И не скажет, это правда: старик упрямый.
Обычно Володя или тюкает где-нибудь цапкой или киркой в саду, или что-нибудь поливает, или возится в сарае, а я — у себя, с книгами. Но сегодня мы праздны, и на Володе новая ситцевая, красным горошком рубаха и новый синий картуз, и вымыты около бассейна сапоги слоновьи.
Я знаю, что его уж тянет в городок, покрасоваться на набережной, на пристани, купить семечек на копейку, потом, потолкавшись, зайти в рыбацкий ресторан, около речки, или в винную лавочку. Но он хочет обзаконить это: он хочет дождаться двух часов дня, когда прибудет почта. По солнцу, конечно, он угадает время, подымется и скажет:
— Ну что ж… Дай-ка-сь пойду на почту доскачу!
Одернет рубаху, поправит картуз, чтобы стоял геройски, кашлянет в руку и пойдет. Почему-то он всегда говорит: «Доскачу», «добегу», «живо слетаю» (это при его-то сапогах!) — и ходит долго.
Это будет в два часа, но пока еще рано, и мы можем посидеть праздно, поговорить кое о чем, благо на нас льется такое солнце, и от ясного моря нельзя отвести глаз.
— Нонче, брат, и птица гнезда не вьет, — такой день! — говорит Володя.
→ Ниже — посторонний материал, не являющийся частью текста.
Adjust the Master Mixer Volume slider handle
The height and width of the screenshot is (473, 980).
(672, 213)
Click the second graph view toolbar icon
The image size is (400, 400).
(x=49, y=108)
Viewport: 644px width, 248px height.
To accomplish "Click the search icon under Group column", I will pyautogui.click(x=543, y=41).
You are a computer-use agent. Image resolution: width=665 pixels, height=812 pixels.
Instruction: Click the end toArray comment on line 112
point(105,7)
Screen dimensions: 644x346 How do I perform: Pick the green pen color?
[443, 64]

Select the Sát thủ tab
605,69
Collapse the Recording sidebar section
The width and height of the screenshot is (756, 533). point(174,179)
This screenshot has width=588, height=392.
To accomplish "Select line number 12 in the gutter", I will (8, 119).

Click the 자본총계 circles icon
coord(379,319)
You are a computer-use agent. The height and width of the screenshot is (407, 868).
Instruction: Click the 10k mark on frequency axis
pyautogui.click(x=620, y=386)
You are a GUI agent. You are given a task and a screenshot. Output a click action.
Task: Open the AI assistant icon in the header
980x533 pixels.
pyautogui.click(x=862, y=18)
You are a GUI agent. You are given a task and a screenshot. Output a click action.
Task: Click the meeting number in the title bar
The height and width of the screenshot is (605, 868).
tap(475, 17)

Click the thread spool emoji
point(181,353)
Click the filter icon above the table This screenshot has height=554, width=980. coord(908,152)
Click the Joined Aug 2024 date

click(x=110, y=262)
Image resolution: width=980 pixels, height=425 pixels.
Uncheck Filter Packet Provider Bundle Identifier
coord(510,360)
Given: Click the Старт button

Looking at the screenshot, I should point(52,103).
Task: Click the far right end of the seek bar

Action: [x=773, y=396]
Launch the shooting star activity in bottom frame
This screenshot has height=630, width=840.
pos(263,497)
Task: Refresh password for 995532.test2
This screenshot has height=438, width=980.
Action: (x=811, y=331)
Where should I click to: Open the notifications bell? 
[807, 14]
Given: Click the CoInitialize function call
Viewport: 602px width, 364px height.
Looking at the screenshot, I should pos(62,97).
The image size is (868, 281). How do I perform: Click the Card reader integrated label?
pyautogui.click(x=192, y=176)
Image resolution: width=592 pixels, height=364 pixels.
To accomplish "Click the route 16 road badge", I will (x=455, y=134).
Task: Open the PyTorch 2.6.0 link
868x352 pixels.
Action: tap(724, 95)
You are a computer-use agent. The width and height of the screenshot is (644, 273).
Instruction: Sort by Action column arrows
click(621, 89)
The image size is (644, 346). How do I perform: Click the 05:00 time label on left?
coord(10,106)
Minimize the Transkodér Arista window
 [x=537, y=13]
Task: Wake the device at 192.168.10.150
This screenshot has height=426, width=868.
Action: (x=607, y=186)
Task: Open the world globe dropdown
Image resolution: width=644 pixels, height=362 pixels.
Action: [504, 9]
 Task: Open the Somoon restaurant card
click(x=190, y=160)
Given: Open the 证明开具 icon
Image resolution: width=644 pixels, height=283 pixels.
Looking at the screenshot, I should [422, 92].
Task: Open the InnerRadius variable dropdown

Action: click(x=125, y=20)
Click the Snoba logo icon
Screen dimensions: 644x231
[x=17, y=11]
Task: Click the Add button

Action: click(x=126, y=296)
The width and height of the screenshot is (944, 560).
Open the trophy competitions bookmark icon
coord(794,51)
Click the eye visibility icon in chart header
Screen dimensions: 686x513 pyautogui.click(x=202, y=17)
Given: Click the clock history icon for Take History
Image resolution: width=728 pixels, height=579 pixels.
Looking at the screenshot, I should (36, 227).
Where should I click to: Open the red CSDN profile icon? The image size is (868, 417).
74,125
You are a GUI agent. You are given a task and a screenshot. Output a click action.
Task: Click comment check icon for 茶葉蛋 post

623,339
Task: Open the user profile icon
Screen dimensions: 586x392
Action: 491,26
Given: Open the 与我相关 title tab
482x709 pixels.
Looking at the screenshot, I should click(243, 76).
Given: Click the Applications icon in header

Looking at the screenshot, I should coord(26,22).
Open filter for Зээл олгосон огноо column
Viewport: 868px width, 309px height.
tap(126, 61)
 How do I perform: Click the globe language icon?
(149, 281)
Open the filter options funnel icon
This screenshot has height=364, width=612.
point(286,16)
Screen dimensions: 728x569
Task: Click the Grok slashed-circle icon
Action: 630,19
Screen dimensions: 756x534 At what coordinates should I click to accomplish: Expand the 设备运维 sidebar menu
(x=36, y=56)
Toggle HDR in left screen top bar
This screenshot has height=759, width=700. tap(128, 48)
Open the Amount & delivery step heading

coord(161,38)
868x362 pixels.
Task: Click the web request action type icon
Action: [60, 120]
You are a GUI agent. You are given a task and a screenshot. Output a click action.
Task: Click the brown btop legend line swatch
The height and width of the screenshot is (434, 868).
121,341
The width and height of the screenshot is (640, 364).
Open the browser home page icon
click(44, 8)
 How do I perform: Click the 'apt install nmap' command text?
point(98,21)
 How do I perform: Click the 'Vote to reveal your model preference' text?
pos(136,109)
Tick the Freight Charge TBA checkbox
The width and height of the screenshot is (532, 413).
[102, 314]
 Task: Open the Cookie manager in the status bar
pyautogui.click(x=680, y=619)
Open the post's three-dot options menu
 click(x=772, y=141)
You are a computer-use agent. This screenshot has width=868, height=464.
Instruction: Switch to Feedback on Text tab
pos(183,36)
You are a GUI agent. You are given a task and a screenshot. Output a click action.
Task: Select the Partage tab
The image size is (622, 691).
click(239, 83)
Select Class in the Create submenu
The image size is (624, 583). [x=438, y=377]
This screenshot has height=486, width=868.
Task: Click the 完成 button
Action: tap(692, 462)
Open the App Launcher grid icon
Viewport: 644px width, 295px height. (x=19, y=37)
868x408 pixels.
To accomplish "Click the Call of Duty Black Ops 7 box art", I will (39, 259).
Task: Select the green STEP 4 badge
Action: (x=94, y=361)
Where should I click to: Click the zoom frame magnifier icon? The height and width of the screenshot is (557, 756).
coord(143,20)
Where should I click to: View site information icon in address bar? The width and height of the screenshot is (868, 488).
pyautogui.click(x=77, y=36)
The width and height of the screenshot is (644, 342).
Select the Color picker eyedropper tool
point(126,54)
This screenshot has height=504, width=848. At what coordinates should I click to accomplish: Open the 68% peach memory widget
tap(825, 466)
А тут как раз какая-то зелененькая с тупым носиком юркнула с пушинкой в густой кипарис, и я киваю на нее:
— Как не вьет, когда вон пух таскает?
— Да это ты какую увидел?.. Небось, турурок?
— Этого я уж не знаю — только вьет, грешный.
— Турурок уж отвился — он теперь яйца кладет.
— Что ты мне — яйца! Говорю — пух таскает!
— Ну, может, где подложить для мягкости, а то давно уж он отвился — «вьет»! Он еще в феврале отвился… Однако нонче и яйца клади тоже с опаской: такой день!
— Ну, уж это ты, брат!..
— Известно, а то как же! У нас в селе один мужик… Игнат или его Роман звали — забыл я… Замечание сделал, какие у курей яйца изнесены на Благовешшенье, так черточки прочертил… У трех курей три яйца заметил. Положил под наседку яйца-то эти три штуки — вот зачали цыплаки выводиться, — все три уроды! Один — об двух головах, другой — об трех ногах (истинный бог, — сам я видал!), а тре-тий… вот забыл я, родимец его, — что у третьего… Мм… забыл, чума его знает… А ведь — диви бы кто — сам видал!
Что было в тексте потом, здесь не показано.